We introduce a novel, data-driven approach for reconstructing temporally coherent 3D motion from unstructured and potentially partial observations of non-rigidly deforming shapes. Our goal is to achieve high-fidelity motion reconstructions for shapes that undergo near-isometric deformations, such as humans wearing loose clothing. The key novelty of our work lies in its ability to combine implicit shape representations with explicit mesh-based deformation models, enabling detailed and temporally coherent motion reconstructions without relying on parametric shape models or decoupling shape and motion. Each frame is represented as a neural field decoded from a feature space where observations over time are fused, hence preserving geometric details present in the input data. Temporal coherence is enforced with a near-isometric deformation constraint between adjacent frames that applies to the underlying surface in the neural field. Our method outperforms state-of-the-art approaches, as demonstrated by its application to human and animal motion sequences reconstructed from monocular depth videos.
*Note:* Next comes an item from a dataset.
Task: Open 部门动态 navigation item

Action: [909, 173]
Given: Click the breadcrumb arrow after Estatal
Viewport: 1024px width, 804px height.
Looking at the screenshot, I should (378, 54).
翻译：我们提出了一种新颖的数据驱动方法，用于从非刚性变形形状的无结构且可能不完整的观测中重建时间一致的三维运动。我们的目标是为经历近似等距变形（例如穿着宽松衣物的人体）的形状实现高保真度的运动重建。本工作的核心创新在于能够将隐式形状表示与基于显式网格的变形模型相结合，从而在不依赖参数化形状模型或解耦形状与运动的前提下，实现细节丰富且时间一致的运动重建。每一帧被表示为从特征空间解码得到的神经场，该特征空间融合了跨时间的观测，从而保留了输入数据中存在的几何细节。通过在相邻帧之间施加适用于神经场底层表面的近似等距变形约束，确保了时间一致性。我们的方法在从单目深度视频重建的人体和动物运动序列上的应用表明，其性能优于现有最先进方法。